OLATHE, Kan., Aug. 10, 2017 (GLOBE NEWSWIRE) -- Hooper Holmes, Inc. (OTCQX:HPHW) today announced second quarter 2017 financial results. Because the Company's merger with Provant Health Solutions closed on May 11, 2017, these results include Provant from that date through June 30, 2017.

"Since the Hooper Holmes and Provant merger closed we have implemented over $5.1 million in annualized synergy savings, won new business to bring our 2017 annualized new sales to $11.9 million and increased our access to capital. We are well-positioned for an exceptionally strong busy season, in particular, the fourth quarter,” commented Henry Dubois, Chief Executive Officer of Hooper Holmes. “Today we are reaffirming our 2017 guidance. For the last three quarters of 2017 we expect to achieve over $54 million in revenue and over $3 million in adjusted EBITDA. We are on track to achieve $7 million in annualized synergy savings, and we project over $5 million in adjusted EBITDA for the full year 2018.”

The second quarter financial results this year include many one-time expenses related to the merger, integration costs and refinancing activities, and only reflect Provant’s financial results from May 11, 2017 through June 30, 2017. The complexity of the transaction makes variance analysis challenging to summarize briefly. The details will be included in the Company's Form 10-Q when filed next week.

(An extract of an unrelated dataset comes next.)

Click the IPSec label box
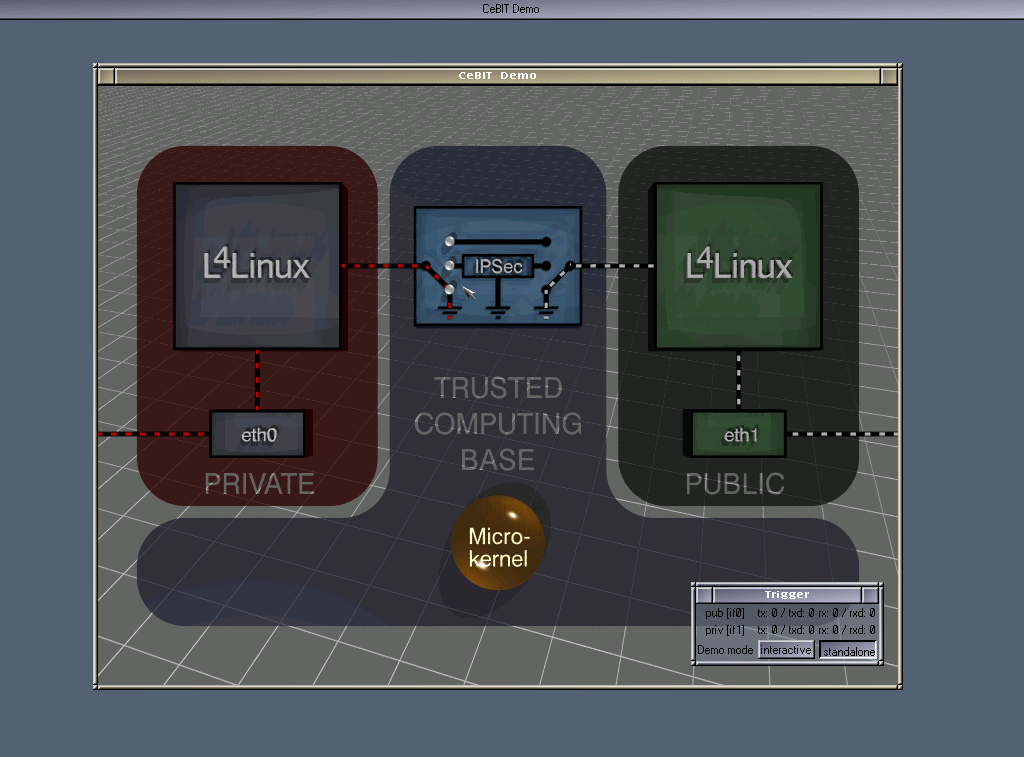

Hooper Holmes’ revenues totaled $8.9 million for the second quarter of 2017, an increase of 16 percent compared to the second quarter of 2016. Pro-forma revenues for the second quarter 2017 for the merged company, as if the merger had occurred on April 1, 2017, were $10.9 million. Adjusted EBITDA for the second quarter 2017 was a loss of $2.2 million, compared to a loss of $1.1 million in the second quarter 2016. The increased loss was primarily due to the combination of the operations of the two companies prior to realizing savings from synergies.

Conference Call

The Company will host a conference call today, Thursday, August 10, 2017, at 7:30 a.m. CT (8:30 a.m. ET) to discuss its second quarter 2017 financial results. A slide presentation will accompany the conference call and is available on the Company’s website located at www.hooperholmes.com.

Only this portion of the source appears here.